Trauma doesn’t take a vacation.
It’s 11pm. I should be in bed unwinding, maybe watching a little tv, or reading a book. Instead I’m walking around the hotel grounds, because vacations are a trigger. Since the folks in the hotel room next to us don’t understand trauma. Since slamming doors and screaming “Don’t touch me” are not acceptable things to do in a hotel room, we walk. We walk around aimlessly, in the cold, wearing our pajamas. I didn’t have time to look for my shoes, so I quickly slipped on my husbands sneakers and I could only coerce my child into flip flops without an additional melt down. You see I don’t even know what caused us to get to this point tonight. We have had a great few days on vacation. Everyone has been getting along. We have had very little melt downs. Everyone was in bed, on the verge of going to sleep when trauma reared its ugly head. We were past the point of calmly de-escalating before I could even say “coping skill”. I could feel my own anxiety rise with each screech. When my child is hurting like this, all I want to do is hold them, squeeze them, love them, reason with them. Unfortunately, an embrace, a pat on the shoulder, wiping their tears, actually causes physical pain when they are in survival mode. I have to fight every motherly urge I have to comfort my child. I have to overcome my own anxiety that security is going to be called because it sounds like someone is being beaten in our hotel room.
We love to travel and I never imagined our family vacations would look the way they do. I didn’t expect that family vacations would bring anything but joy. Unfortunately, in the real world, in our trauma infused world. Change is hard. Being out of routine is hard. Our kids become easily dis-regulated. We need to be sure our days consist of regular meal times, lots of opportunities to get the extra energy out and we have zero expectations on how things will go. Anxiety, irrational fears, defiance, worse case scenario all creep their way into family vacations. It starts before we even hit the road. We try to keep travel plans under wraps until the very last minute to minimize the amount of anxiety our children will experience. All of our children LOVE to travel. They love going on adventures and for the most part they all do really well on vacation. The day before we depart and the day we return home typically provoke the most anxiety driven behaviors but every once in a while, some days and nights in the middle turn out like this.
There is a new level of understanding trauma when you walk in silence alongside your child who is hurting but can’t vocalize whats wrong. You can see the chaos that takes over their brain. You can watch the fear, and the guilt sink in as they start to de-escalate. You can feel the tug of war they have within. You hear the hateful statements they make about themselves. No matter how many times you explain how wonderful they are or how perfect they are, their self worth is non existent in these moments. Through tears, a runny nose, shivers and chattering teeth, I hear the words “I’m sorry Mommy”. We are getting somewhere. We are making progress. It’s safe to start heading back to the room now. We are almost back to our building, only to have to turn around because the quiet crying has now turned into sobs.
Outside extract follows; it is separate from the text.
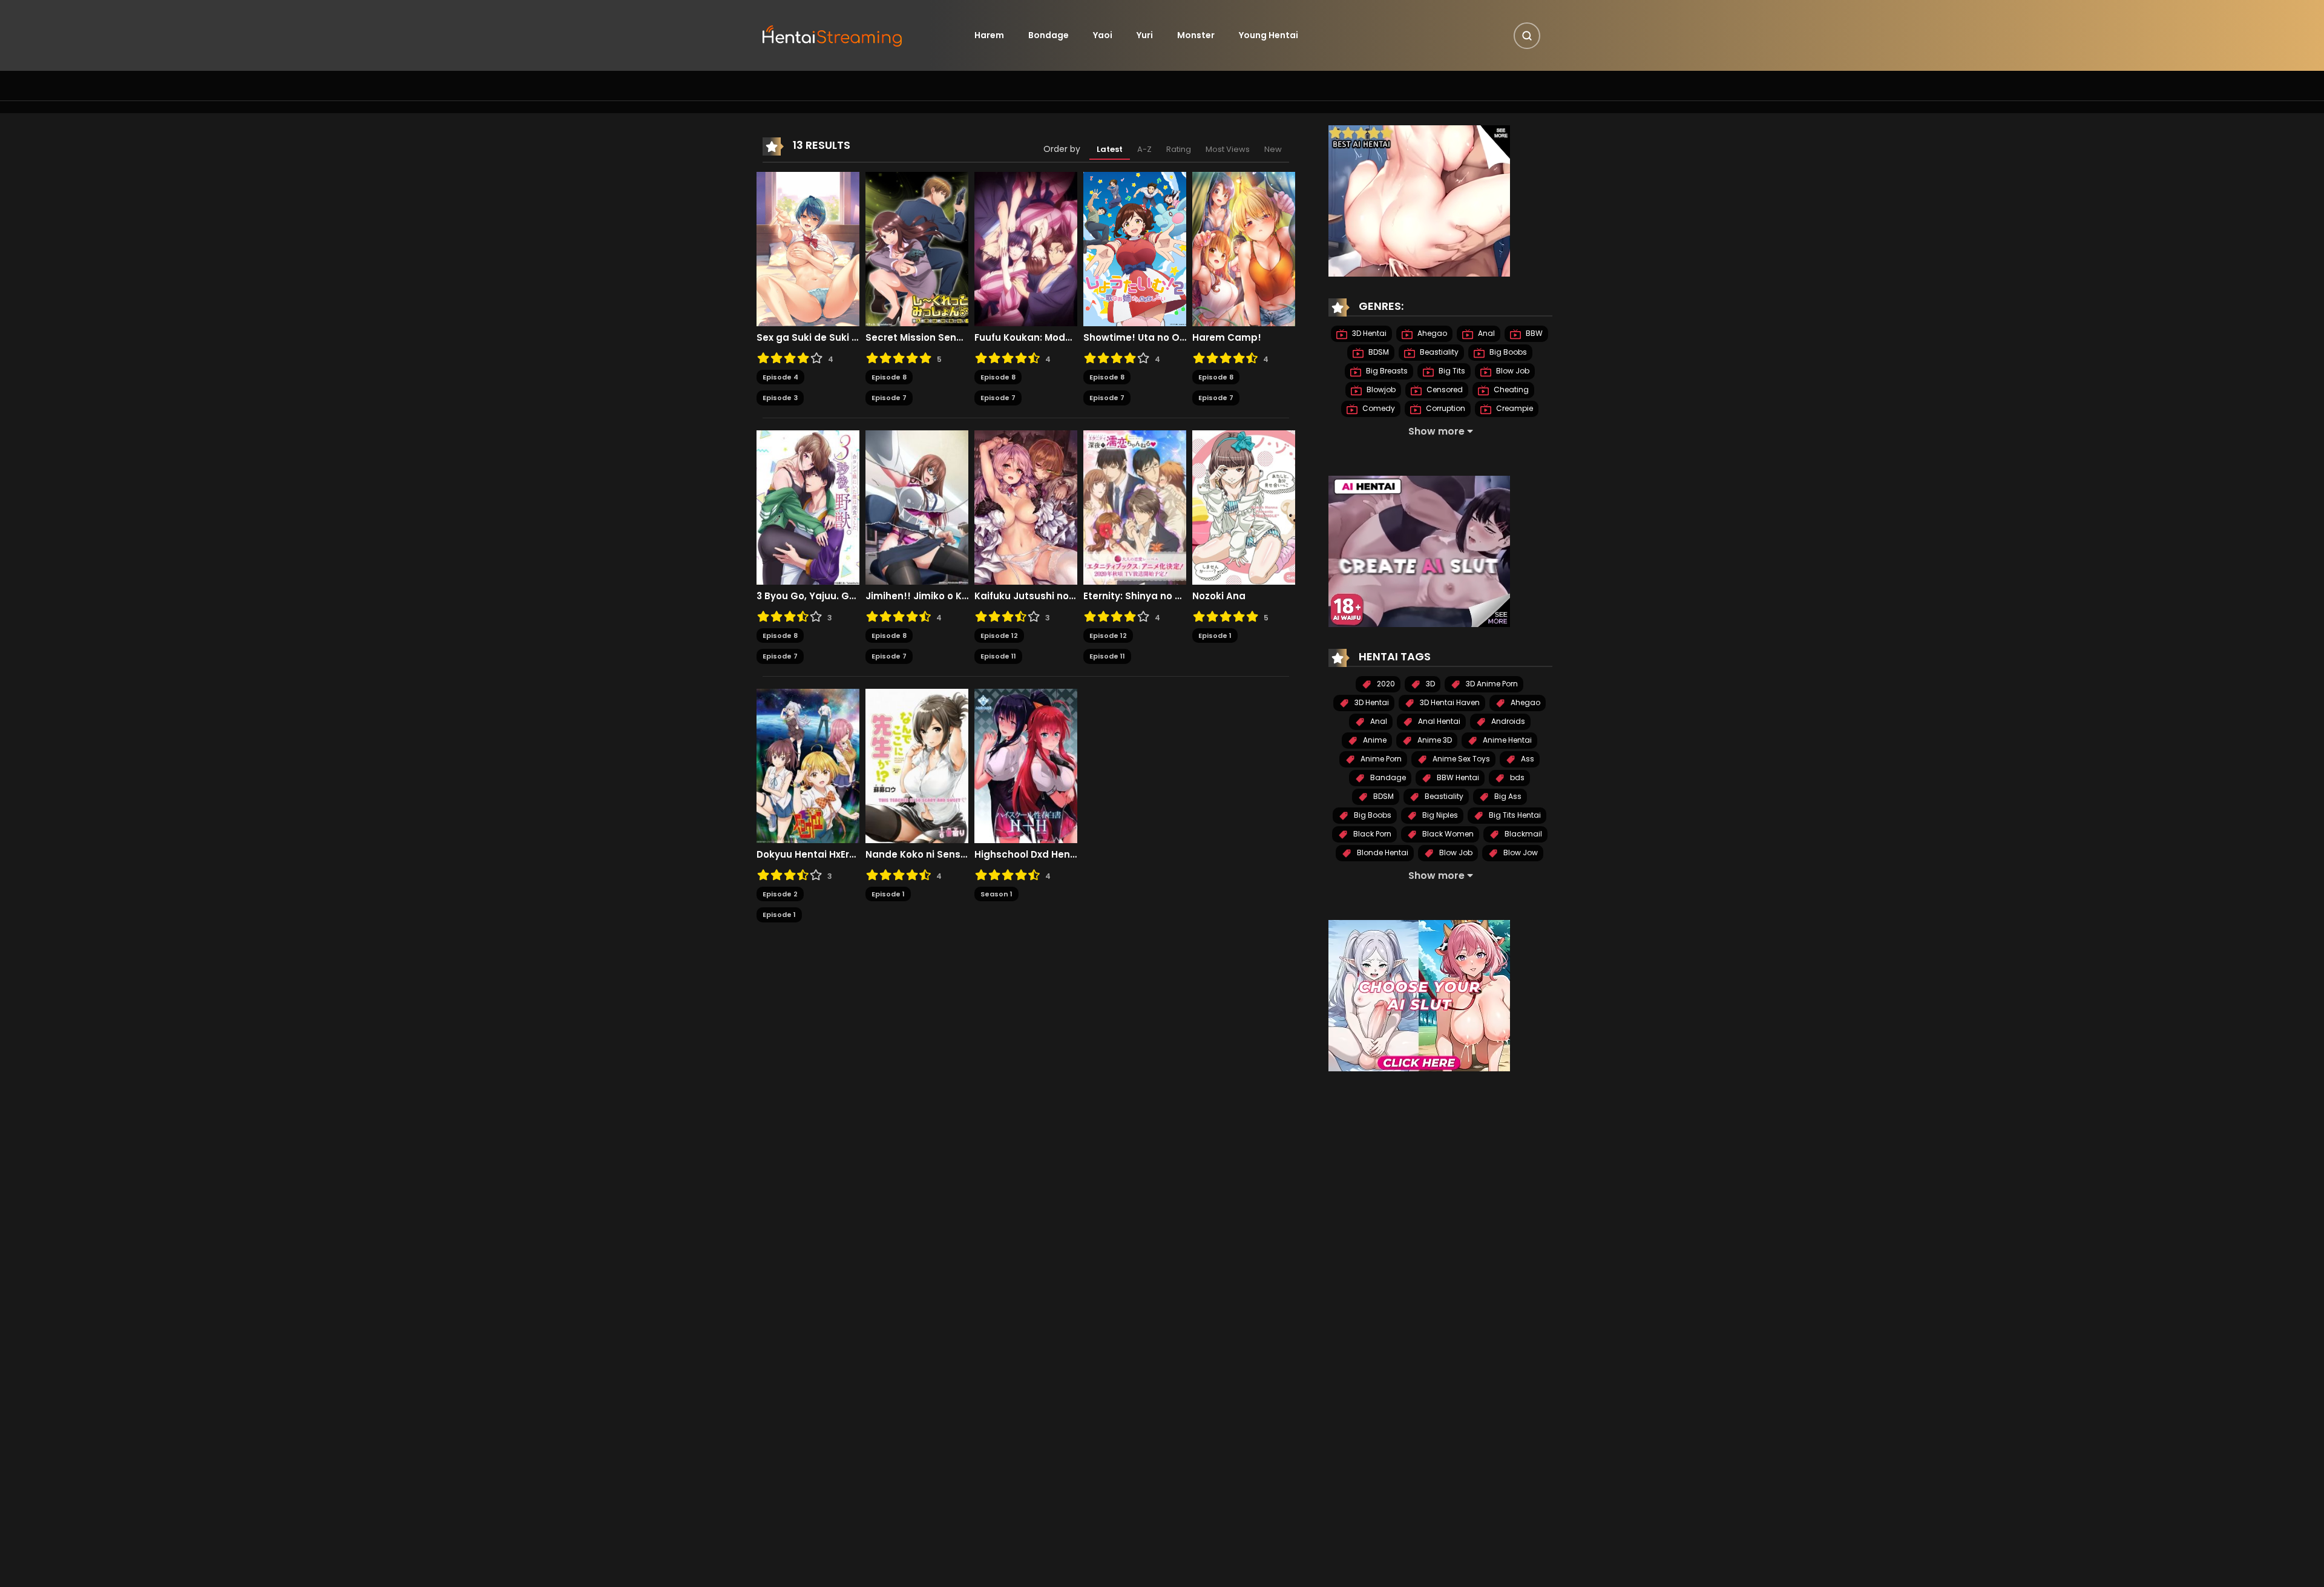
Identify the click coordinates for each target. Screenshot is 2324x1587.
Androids (1507, 721)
We walk past a couple on their balcony and human nature takes over. I start to imagine what they are thinking. I wonder how long they have been out there. We get back to our bench, overlooking some lighted water fountains, away from civilization. It hits me that we are surrounded by beauty but filled with brokenness. I take a deep breath and ask if it’s ok for a hug. The lean into my shoulder lets me know it’s ok. I hug with everything I have, in hopes it can take away the pain. Even though I know its just wishful thinking. Once again, we head back to the room. This time we are successful. We tip toe inside to not disturb anybody else. Too tired to even remove our jackets, both of us retreat to our rooms where we collapse from the physical and mental exhaustion the last hour and a half has taken out of us. We will wake up tomorrow with a fresh new start. We refuse to let trauma win. Together, we will be ready to conquer the next battle.
This is foster care. This is adoption. This is trauma.